Homenaje masón a su “gran iniciado” en plaza San Martín

“Indulgencia hacia todas las religiones. Hablar poco y lo preciso. Acostumbrarse a guardar un secreto”, eran las Máximas que recordaron del Libertador que hacían alusión a la Masonería.
Martes 19 de agosto de 2014

La Masonería rindió homenaje a José de San Martín. El acto se desarrolló al pie del monumento al prócer, “el Gran Iniciado” de los masones argentinos, en la plaza homónima de Buenos Aires. Las palabras alusivas, en presencia del Gran Maestre, Dr. Nicolás Breglia, recordaron a Sarmiento cuando expresó que “hay en el corazón de este hombre, una llaga profunda que oculta a las miradas extrañas, pero que no se escapa de las que lo escudriñan”, en alusión a los desvelos, sufrimientos e iniquidades que padeció el libertador de Argentina, Chile y Perú.

“En el transcurso de las tres décadas posteriores a su fallecimiento (y no antes) San Martín emerge como emblema de la disolución de los antagonismos internos, dada su obstinada negativa a participar en los conflictos civiles de la primera mitad del siglo XIX. Así adquiere “post-mortem”, el carácter de artífice máximo del sentimiento de argentinidad naciente, no obstante haber tenido una clara visión continental de la lucha emancipadora, en conjunción con los nuevos Estados americanos emergentes”.

El texto masónico también subrayó que “ combinar la calidad de su campaña militar emancipadora, con las enfermedades que lo afectaban (úlcera gastroduodenal, cataratas, fiebre tifoidea, reuma, asma) no es para cualquiera. Tener una escala de valores donde la libertad tiene su prioridad máxima, y no sólo declamarla, sino cumplirla, no es atributo del dirigente político común. Optar por el destierro voluntario para evitar involucrarse en las luchas internas, y mantenerlo aún cuando estaba a punto de desembarcar en un esperanzado viaje de regreso, tampoco. Soportar las injurias, diatribas y difamaciones, y su consecuente impacto de amargura, decepción y agobio en su persona, expresa la entereza de sus convicciones”.

Refiriéndose a las Máximas dedicadas que San Martín dedicó a su hija Mercedes, quedaron de resalto las de especial contenido masónico, escasamente revelados por la historiografía: “Indulgencia hacia todas las religiones. Hablar poco y lo preciso. Acostumbrarse a guardar un secreto” que forman parte del código ético básico y explícito de este colectivo cuya dimensión temporal cubre ya varios siglos, y cuya dimensión espacial se expande a todos los confines del mundo.
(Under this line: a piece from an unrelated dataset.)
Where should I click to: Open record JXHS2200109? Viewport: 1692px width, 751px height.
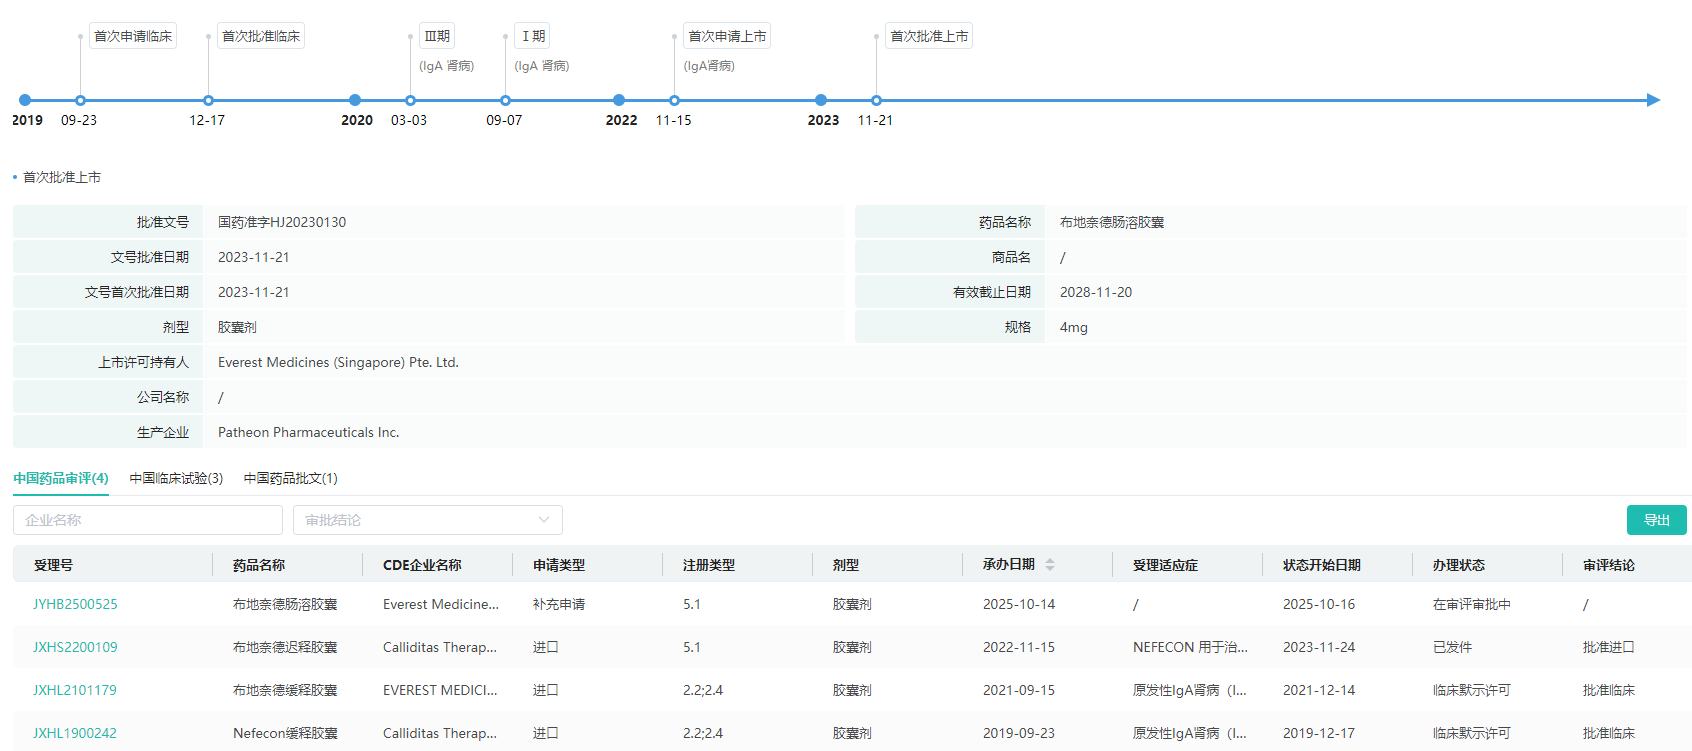(x=75, y=647)
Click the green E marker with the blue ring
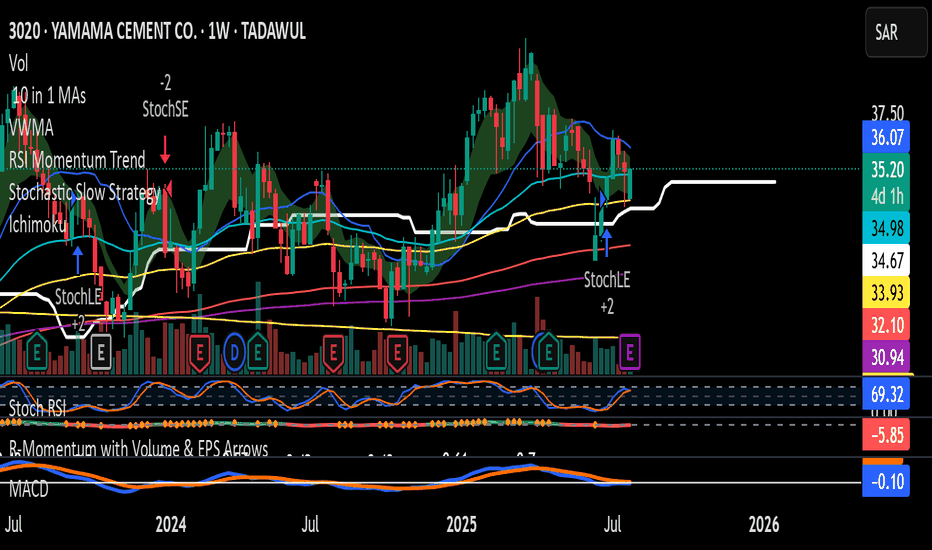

Estuvieron presentes durante el homenaje a San Martín, el Pro Gran Maestre, Miguel Ángel Martínez, el Soberano Gran Comendador del Supremo Consejo Grado 33° para la República Argentina, César Díaz Colodrero, el Gran Primer Principal del Santo Real Arco de Jerusalem para la República Argentina, Fernando GARCIA ACOSTA y una nutrida cantidad de público.